3. Victor Sazer Replies
Shoulder injuries are high frequency problems among cellists. Improper use rather than overuse usually cause them. Turning your upper arm inward (pronating) or raising your shoulder as you play can damage your shoulder joint (rotator cuff). Cellists can be observed doing one or both of these things, particularly when playing on the A string.
The solution may be to change the way you sit, hold you cello and align and use your body when you play. I believe that the traditional way of holding the cello tends to induce the kind of problem you have. Cellists also have the highest incidence of back problems of any group of musicians and this too is largely caused by faulty sitting habits. The up side is that is quite simple to adopt more healthful ways of sitting and improve body use. When your body is properly balanced and aligned, you are able to address all of your strings without doing anything that can hurt you.
You might find some helpful information in New Directions in Cello Playing, subtitled How to Make Cello Playing Easier and Play Without Pain. You might also check out the interview that Tim Finholt did with me for some alternative ideas. It can be found on this ICS website.
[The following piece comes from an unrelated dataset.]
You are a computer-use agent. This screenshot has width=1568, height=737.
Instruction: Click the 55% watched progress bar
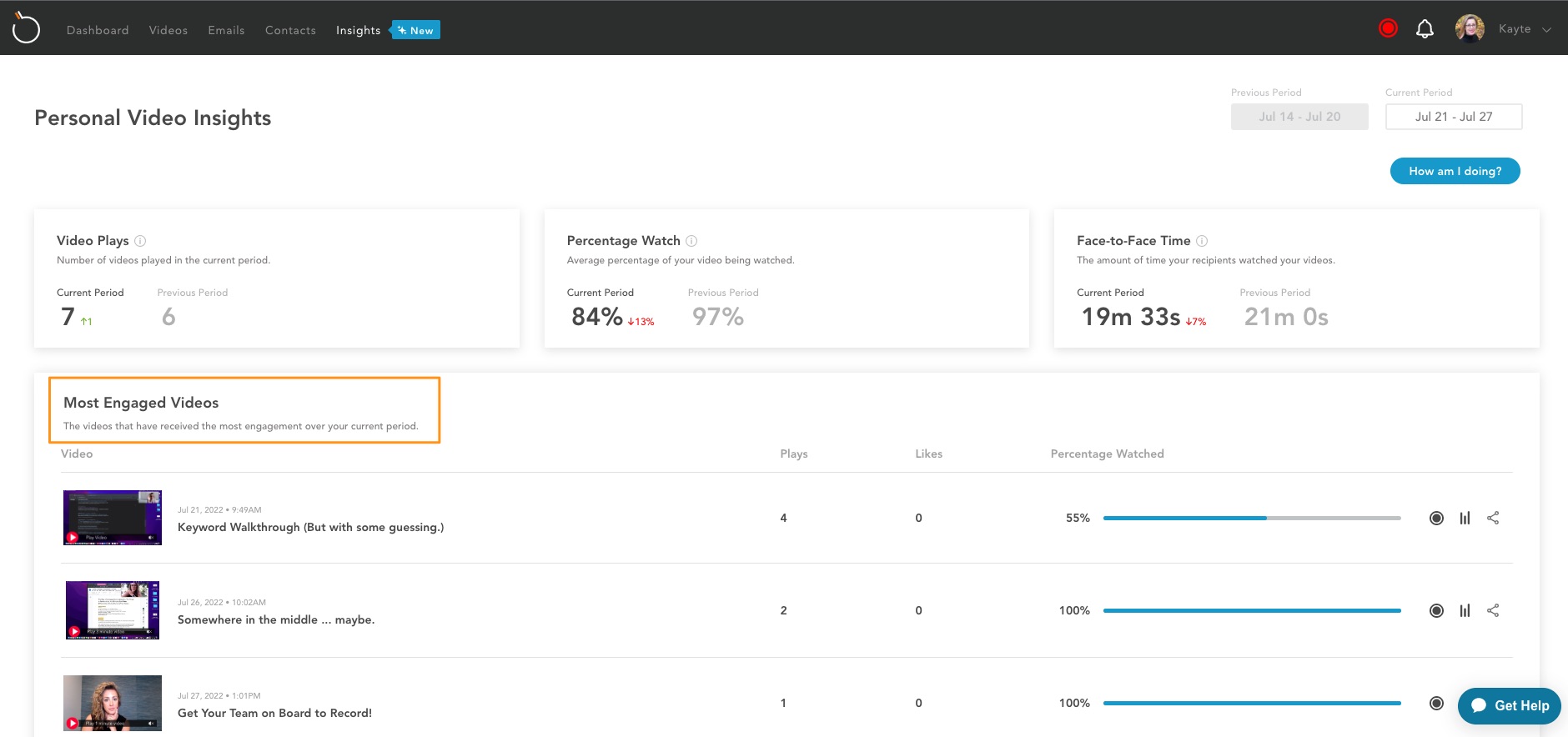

4. Victor Sazer's Additional Comments
Another specific thing that can put a strain on your shoulder is leaning forward as you play. I donít know whether you do this or not, but try the following experiment:
Raise and lower your arms while standing or sitting erect with both arms extended in front of your body. Then continue to raise and lower your arms as you lean your trunk forward. Do your arms feel heavier when you lean forward? Do you feel the strain on your shoulders as well?
This shows how important the alignment of your body is in preventing pain. In addition, when you lean forward your body is out of balance because you put some of your weight in front of your center of gravity. If you release your back and abdominal muscles while in this position, you will fall forward. So, leaning forward forces you to use (wasted) muscle power just to keep from falling forward. This creates uneeded tension before you even begin to play.
Some therepists tend to attribute all or most performance-related injury to overuse assuming that the way you play is the only way to do it. I think it is more accurate to charactarize the main cause of pain as improper use rather than overuse. Repetative motions can be one of many causes, but even these are not the same. There are significant variables in addition to the frequency of repeated movements. Vibrato is an example of repetative motion that actually releases stress rather than inducing it. By exploring alternatives you can find ways to feel better and play better.